Le marché des titres à rendement élevé a rapporté aussi peu que 3,8 % l’été passé, mais le 2 mai 2022, il faisait meilleure figure à 7,2 %. Bien que les écarts ne soient pas encore exactement bon marché, les rendements dans leur ensemble se rapprochent d’un seuil que nous jugeons intéressant, surtout quand on considère la baisse du dollar, susceptible de réduire les risques. Le marché des titres à rendement élevé a des chances d’atteindre 8 %, voire encore plus durant l’année, et il finira sans aucun doute par offrir de bonnes occasions d’achat d’ici peu. Les entreprises engrangent des profits inégalés, et les bilans ont retrouvé leur équilibre au cours des deux dernières années. La cote de crédit des marchés à rendement élevé s’est améliorée si on la compare à ce qu’elle a déjà été, et ce marché renferme plus de cotes BB, la plus haute pour des produits à rendement élevé. On estime qu’il devrait y avoir plus de montées en grade que de recalages cette année. D’ailleurs, plusieurs de nos avoirs sont passés à une cote supérieure au cours des derniers mois, y compris ceux de Cedar Fair.

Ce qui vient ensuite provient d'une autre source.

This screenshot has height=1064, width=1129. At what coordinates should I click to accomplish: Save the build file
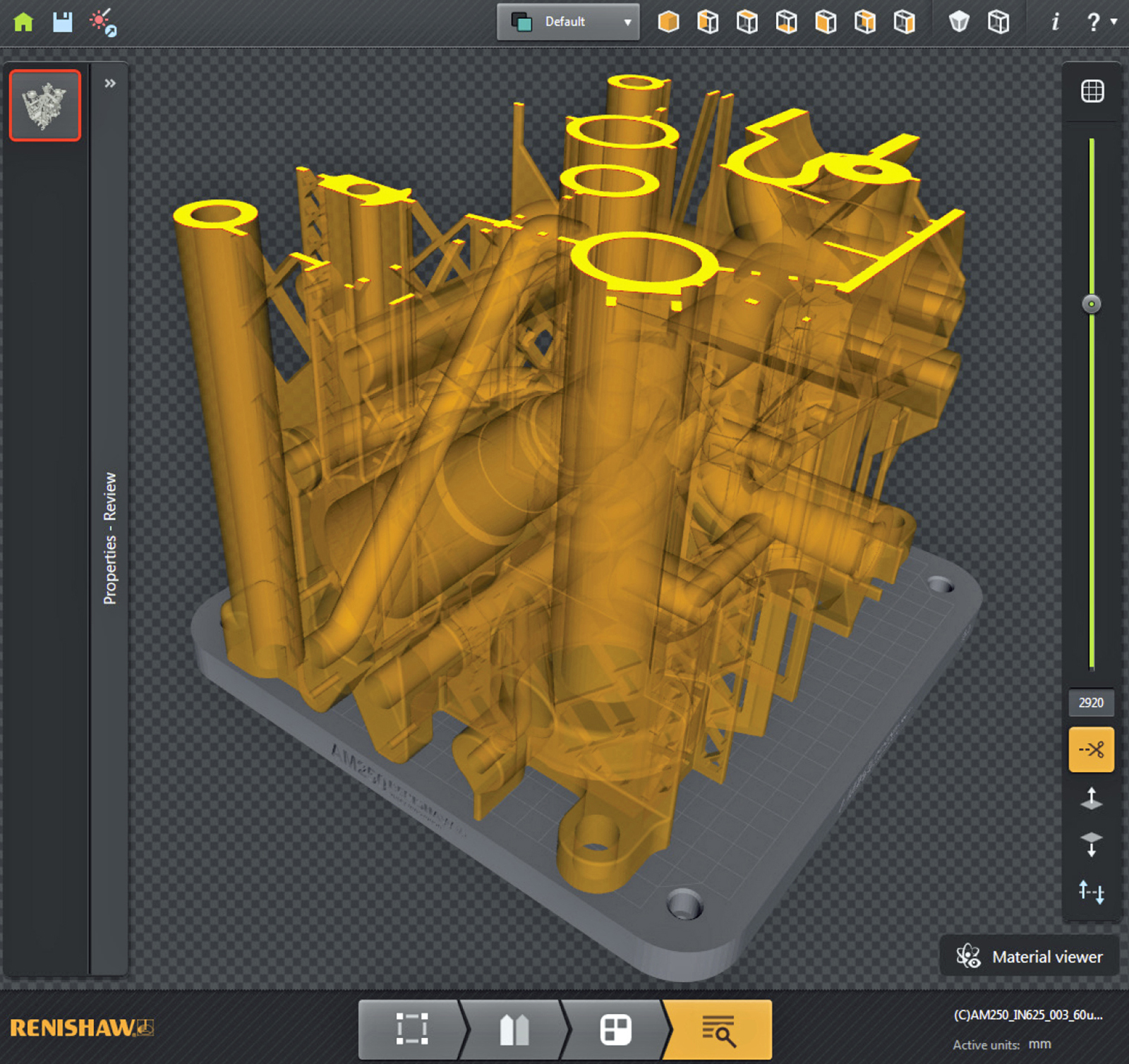point(62,21)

Bien qu’on ne puisse prévoir comment l’économie mondiale relèvera les nombreux défis que lui réservent les prochains mois, il faut continuer à regarder loin devant. À l’aube de 2022, on aurait eu du mal à imaginer les rendements affichés aujourd’hui par de grandes entreprises, telles que Macy’s et Vermilion, rendements propres à faire basculer un grand flux de trésorerie vers la réduction de l’endettement. On est en droit de croire que les rendements puissent monter encore d’ici la fin de l’année, entraînant des occasions encore meilleures, mais pour nous, il est surtout temps de reconnaître le chemin parcouru à ce jour et de garder le cap sur les avenues intéressantes qui se présenteront à l’avenir.

Justin Jacobsen, CFA
9 mai 2022

[1] Toutes les valeurs liquidatives signalées sont celles des parts de catégorie F du Fonds. D’autres catégories de parts sont offertes. Celles-ci pourraient présenter des frais, des valeurs liquidatives et des rendements différents.